4. Equity Investors: If Client partners with or otherwise affiliates with another investor, shareholder, joint venture partner, private equity group or other similar entity (“Equity Investor”) in order to complete a Transaction, Client agrees to require said Equity Investor(s) to be bound by the terms of this Agreement, including but not limited to the Payment of Success Fee.

 

5. Expenses: Client agrees to reimburse Capital from time to time for pre-approved, reasonable out-of-pocket travel expenses incurred by Capital on Client’s behalf. Specifically, Client agrees to pay for airfare, car rental and accommodations incurred by Capital, all to be previously approved by Client.

 

6. Confidentiality: Client agrees that the names of any Prospects, as well as any and all information regarding Prospects provided by or prepared by or on behalf of Prospects by Capital may not be disclosed publicly without prior written consent of Capital and the relevant Prospect. All non-public information regarding Prospects provided to Client by Prospects or Capital shall be considered confidential by Client.

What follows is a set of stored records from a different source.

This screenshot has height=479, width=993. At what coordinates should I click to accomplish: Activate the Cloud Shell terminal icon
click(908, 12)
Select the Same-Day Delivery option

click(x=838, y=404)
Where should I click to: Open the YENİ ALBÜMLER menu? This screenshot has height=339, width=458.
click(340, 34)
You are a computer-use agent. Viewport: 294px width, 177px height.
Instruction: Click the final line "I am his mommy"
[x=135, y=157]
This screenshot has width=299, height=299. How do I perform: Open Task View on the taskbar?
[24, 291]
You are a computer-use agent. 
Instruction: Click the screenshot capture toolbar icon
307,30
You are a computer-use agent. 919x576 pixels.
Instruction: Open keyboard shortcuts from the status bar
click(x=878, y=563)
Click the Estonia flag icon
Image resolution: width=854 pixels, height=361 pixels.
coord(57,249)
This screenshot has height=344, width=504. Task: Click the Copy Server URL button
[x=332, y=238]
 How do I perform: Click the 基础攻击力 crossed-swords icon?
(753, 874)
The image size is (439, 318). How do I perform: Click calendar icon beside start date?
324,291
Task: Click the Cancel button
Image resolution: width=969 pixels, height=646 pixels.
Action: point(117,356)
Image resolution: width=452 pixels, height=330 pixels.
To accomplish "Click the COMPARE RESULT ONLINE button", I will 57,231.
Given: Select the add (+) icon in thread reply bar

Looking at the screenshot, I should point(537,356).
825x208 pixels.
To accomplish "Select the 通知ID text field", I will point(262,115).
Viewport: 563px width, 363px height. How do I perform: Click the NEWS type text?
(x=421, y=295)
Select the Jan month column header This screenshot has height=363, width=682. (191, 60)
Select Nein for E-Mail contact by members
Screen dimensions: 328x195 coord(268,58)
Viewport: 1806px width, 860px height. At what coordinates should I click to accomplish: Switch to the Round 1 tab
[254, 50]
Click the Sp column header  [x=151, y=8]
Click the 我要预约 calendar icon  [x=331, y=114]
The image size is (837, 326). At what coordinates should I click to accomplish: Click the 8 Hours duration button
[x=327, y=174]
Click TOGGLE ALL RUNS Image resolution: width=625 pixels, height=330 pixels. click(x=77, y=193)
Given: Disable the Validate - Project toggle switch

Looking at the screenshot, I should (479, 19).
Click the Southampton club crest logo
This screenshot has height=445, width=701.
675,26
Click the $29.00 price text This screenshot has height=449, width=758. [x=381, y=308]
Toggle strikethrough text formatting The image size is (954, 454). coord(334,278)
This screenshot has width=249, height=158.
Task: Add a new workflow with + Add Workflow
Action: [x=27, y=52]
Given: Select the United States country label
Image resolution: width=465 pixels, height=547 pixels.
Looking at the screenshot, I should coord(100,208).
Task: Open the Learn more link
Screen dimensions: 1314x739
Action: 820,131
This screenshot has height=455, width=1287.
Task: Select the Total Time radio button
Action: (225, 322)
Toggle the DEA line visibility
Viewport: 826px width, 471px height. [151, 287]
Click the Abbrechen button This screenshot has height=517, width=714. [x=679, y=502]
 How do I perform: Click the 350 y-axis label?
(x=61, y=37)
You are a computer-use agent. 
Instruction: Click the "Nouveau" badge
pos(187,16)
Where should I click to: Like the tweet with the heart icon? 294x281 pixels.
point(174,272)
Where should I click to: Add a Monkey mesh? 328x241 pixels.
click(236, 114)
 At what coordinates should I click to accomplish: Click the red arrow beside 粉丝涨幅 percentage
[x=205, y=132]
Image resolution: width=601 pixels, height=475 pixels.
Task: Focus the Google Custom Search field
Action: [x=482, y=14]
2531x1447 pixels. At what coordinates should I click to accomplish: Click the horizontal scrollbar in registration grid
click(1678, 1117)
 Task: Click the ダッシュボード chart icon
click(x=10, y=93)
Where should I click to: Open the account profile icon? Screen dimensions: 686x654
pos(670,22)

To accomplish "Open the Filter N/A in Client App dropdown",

Client agrees to sign a Mutual Confidentiality Agreement, if so required, prior to receiving any non-public information regarding Prospects and Capital shall obtain from Prospects a similar agreement for Client’s benefit prior to providing any non-public information regarding Client. Client further agrees not to disclose to any person other than Client’s employees, who have a need to know, the amount or the method of calculation of the Success Fee or Retainer Fee as outlined in this agreement. Nothing contained in this paragraph will restrict Client from disclosing the specific dollar amount of a specific fee to the extent this fee information needs to be included in any closing documents, disbursement schedule or tax filing.

 

7. Indemnification: Client shall indemnify, defend and hold harmless Capital and its respective advisors, representatives, affiliates, successors and assigns, employees, officers, members and directors from and against any loss, liability, damages, claims, costs, causes of action or other matters arising out of, caused by or relating to Client’s breach or violation of the terms and conditions of this Agreement by Client.

 

8. Disclaimer: Capital disclaims responsibility, direct or indirect, expressed or implied, for the truth, accuracy or completeness of information provided to Client concerning any Prospect introduced by Capital. Client expressly waives all rights and recourse, if any, against Capital with respect to such information.

 

9. Obligations at Closing: Client shall include language in the Transaction closing documents describing Client’s fee responsibility to Capital. Upon request, Client will provide Capital with copies of all drafts of and the final copies of all Transaction documents and will provide Capital with adequate advance notice of the time and place of closing and shall ensure that Capital representatives participate in all closing meetings.

 

10. Term of the Agreement: This Agreement shall remain in effect for twelve (12) months from this date and shall continue thereafter until terminated by either party upon thirty days prior written notice. Client’s fee obligation to Capital shall survive this Agreement for any Transaction with any Prospect contacted by Capital during its term. In the event that during the twenty-four (24) months period following the termination of this Agreement, Client purchases any of the Prospects shown or introduced to the Client during the term of this Agreement then Client shall pay Capital the Success Fee as stated above. At the termination of this agreement, Capital shall provide to the Client a list of all of the Prospects.

 

11. Financing Fee: Upon written approval from Client, Capital shall have the right to obtain a financing fee for securing financing for the Client. The fee is separate from the Success Fee as outlined herein, and unless otherwise agreed, will be paid by the lender and/or capital provider.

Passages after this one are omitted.